I'm looking for a webapp wrapper for OSX, kind of like PhoneGap, but for OSX not iOS. But there seems to be...nothing. Apache Cordova has a flashy website, but not very much information on what it can do or how to use it - and when I downloaded the bundle, read the readme.md, got sent back to a URL[1], OSX wasn't listed.<p>[1] http://docs.cordova.io/guide_getting-started_index.md.html
======
brutuscat
Although not a complete "wrapper" it is very interesting:

Node Webkit: <https://github.com/rogerwang/node-webkit>

Features:

Apps written in modern HTML5, CSS3, JS and WebGL.

Complete support for Node.js APIs and all its third party modules.
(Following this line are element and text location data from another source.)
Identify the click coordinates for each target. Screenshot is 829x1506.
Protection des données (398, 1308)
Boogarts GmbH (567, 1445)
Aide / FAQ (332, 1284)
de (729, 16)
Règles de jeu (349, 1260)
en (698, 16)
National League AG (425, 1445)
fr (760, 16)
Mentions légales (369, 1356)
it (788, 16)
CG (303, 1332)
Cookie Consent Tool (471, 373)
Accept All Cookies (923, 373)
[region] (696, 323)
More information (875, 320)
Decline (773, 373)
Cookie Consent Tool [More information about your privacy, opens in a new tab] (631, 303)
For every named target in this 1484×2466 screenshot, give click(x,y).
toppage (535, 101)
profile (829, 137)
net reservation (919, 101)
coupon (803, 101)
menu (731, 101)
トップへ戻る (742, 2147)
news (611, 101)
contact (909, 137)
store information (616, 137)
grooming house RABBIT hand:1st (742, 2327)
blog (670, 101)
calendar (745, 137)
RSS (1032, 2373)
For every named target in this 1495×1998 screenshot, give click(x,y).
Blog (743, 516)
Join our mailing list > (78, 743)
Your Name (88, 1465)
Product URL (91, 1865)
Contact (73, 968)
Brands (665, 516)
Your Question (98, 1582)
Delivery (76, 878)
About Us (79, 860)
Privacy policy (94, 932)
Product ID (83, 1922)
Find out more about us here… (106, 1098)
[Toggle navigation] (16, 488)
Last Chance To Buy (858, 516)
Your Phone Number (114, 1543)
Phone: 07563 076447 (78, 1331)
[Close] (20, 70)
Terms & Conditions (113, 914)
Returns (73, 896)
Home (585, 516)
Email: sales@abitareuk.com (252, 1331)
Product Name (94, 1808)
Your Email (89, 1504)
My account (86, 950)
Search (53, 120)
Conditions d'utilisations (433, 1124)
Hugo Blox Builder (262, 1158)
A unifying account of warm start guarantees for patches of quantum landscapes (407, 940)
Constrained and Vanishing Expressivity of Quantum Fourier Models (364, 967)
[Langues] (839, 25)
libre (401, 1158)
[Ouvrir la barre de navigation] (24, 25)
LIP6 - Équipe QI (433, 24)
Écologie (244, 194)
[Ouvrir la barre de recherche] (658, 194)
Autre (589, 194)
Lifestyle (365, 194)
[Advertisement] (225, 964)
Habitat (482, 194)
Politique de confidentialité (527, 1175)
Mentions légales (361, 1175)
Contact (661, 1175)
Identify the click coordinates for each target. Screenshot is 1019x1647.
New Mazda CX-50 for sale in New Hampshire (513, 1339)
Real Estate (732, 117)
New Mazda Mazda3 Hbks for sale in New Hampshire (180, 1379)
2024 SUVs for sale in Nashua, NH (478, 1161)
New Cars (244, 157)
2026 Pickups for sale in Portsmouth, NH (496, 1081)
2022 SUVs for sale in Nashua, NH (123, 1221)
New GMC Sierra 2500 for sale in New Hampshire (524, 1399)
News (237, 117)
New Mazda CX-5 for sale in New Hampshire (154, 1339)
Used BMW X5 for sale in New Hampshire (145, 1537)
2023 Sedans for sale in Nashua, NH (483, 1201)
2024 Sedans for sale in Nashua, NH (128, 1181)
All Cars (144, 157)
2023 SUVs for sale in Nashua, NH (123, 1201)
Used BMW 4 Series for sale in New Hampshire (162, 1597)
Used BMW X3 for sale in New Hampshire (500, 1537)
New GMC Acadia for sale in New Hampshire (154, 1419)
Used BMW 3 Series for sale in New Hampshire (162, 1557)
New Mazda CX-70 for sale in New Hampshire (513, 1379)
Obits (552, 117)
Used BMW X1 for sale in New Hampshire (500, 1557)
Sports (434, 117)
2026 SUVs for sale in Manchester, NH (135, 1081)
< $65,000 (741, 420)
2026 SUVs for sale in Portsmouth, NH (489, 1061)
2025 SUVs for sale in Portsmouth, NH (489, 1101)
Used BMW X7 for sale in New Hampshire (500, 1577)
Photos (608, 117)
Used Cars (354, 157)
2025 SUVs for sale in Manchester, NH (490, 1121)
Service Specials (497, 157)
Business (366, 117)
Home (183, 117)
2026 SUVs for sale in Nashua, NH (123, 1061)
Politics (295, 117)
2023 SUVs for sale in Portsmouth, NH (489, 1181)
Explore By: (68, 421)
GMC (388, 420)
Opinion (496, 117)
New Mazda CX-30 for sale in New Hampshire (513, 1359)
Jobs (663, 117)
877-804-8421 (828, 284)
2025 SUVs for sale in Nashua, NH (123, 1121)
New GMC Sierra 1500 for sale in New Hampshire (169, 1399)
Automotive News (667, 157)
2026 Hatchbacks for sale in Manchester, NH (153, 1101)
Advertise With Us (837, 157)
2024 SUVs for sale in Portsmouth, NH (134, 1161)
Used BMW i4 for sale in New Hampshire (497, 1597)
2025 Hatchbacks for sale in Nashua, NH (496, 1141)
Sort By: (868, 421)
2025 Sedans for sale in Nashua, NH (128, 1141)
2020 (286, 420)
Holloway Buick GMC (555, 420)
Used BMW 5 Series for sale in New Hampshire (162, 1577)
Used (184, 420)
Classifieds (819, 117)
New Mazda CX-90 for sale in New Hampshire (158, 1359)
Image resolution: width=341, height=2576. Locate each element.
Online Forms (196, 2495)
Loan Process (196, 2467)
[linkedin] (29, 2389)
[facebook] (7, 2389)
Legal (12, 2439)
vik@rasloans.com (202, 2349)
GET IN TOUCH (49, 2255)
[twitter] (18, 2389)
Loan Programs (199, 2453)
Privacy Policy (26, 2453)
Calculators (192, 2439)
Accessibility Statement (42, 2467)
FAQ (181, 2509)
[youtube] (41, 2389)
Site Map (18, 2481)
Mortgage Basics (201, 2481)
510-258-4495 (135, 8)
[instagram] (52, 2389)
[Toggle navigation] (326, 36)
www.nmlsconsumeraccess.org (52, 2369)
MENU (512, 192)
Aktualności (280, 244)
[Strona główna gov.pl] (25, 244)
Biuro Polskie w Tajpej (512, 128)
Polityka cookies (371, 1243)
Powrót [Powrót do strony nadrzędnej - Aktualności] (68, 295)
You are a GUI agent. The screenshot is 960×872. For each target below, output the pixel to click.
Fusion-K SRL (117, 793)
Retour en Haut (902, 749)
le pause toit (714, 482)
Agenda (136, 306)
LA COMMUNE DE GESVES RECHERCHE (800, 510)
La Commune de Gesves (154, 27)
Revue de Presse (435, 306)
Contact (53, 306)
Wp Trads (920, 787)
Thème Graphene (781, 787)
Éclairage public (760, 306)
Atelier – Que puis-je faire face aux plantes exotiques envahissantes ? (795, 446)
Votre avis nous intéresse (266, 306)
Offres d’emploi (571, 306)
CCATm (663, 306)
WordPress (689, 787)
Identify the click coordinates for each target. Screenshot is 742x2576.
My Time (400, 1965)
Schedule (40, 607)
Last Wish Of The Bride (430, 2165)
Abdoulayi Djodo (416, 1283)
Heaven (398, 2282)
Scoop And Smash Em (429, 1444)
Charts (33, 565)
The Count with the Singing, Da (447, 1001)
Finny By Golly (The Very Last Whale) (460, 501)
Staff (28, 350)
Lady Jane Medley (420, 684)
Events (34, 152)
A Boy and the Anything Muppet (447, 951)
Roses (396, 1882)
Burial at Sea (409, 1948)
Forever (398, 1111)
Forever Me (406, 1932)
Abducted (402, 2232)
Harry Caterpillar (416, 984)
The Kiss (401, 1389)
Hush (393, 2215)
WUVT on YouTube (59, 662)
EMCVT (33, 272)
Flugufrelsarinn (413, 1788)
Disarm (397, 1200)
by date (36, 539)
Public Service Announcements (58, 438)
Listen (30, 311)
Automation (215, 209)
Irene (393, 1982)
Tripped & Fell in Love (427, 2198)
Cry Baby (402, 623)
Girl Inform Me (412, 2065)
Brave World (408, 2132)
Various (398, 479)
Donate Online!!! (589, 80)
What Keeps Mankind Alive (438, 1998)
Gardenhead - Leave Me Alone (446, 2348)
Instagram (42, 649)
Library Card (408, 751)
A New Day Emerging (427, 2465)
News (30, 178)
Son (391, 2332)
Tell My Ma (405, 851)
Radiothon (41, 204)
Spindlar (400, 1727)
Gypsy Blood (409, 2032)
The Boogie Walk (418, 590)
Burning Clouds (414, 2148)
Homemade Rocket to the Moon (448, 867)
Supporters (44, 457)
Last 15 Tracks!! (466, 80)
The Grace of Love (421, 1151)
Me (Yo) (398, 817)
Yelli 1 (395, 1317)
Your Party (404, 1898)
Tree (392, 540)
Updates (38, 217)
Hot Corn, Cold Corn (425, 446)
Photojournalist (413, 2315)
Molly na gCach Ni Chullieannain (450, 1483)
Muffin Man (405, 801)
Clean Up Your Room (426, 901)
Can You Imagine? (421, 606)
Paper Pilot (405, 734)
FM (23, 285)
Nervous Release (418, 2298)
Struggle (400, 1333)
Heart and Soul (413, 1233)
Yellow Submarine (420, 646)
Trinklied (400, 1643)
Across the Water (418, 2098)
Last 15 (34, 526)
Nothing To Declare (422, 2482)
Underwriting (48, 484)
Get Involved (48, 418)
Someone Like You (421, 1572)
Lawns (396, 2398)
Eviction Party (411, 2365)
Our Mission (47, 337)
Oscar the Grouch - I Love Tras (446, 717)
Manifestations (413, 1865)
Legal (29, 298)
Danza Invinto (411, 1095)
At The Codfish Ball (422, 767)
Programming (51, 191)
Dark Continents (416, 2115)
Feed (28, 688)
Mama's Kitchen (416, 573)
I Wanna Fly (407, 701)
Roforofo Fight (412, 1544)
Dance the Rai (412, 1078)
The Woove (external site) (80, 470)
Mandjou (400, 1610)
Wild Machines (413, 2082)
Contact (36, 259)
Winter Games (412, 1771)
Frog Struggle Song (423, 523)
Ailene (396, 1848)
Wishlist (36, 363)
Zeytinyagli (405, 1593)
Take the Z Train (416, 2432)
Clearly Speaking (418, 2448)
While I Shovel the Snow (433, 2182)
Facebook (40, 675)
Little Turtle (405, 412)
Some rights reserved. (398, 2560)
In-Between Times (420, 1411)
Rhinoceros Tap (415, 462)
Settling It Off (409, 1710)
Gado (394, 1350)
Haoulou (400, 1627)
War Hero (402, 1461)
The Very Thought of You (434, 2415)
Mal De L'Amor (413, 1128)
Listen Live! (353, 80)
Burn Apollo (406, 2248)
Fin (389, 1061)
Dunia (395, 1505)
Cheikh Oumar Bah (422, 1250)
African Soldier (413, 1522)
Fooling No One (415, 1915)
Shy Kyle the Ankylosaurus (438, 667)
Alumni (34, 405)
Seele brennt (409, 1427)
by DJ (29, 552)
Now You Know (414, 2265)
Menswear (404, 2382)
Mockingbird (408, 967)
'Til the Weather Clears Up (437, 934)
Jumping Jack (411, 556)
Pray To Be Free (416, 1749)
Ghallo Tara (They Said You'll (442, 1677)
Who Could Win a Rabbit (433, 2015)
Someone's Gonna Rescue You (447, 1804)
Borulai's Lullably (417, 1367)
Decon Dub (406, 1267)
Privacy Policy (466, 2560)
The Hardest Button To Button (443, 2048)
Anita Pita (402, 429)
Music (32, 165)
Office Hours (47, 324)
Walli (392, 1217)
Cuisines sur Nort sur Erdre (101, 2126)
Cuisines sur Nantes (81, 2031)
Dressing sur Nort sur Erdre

Good performance: Node and WebKit runs in the same thread: Function calls are
made straightforward; objects are in the same heap and can just reference each
other;

Easy to package and distribute apps.

Available on Linux, Mac OSX and Windows

------
austinhyde
If by "webapp wrapper" you actually mean a site-specific browser, there's
Fluid: <http://fluidapp.com/>

Or, if you mean an SDK or framework for writing a native app using web
technologies, I know of a few:

TideSDK: <http://www.tidesdk.org/>

AppJS, if you're not opposed to Node.js: <http://appjs.org>

Awesomium: <http://awesomium.com/>

------
jarek-foksa
I would stay away from frameworks that expose native APIs to JavaScript.
Always use the best tool to do the job. Features such as dock integration,
window management, main menu or filesystem access can be implemented in
Obj-C/Cocoa with ~500 lines of code.

------
buu700
<http://www.tidesdk.org/>

------
malandrew
<https://github.com/maccman/macgap>

------
cabbeer
Chrome can do this, right click chrome apps and select open as window.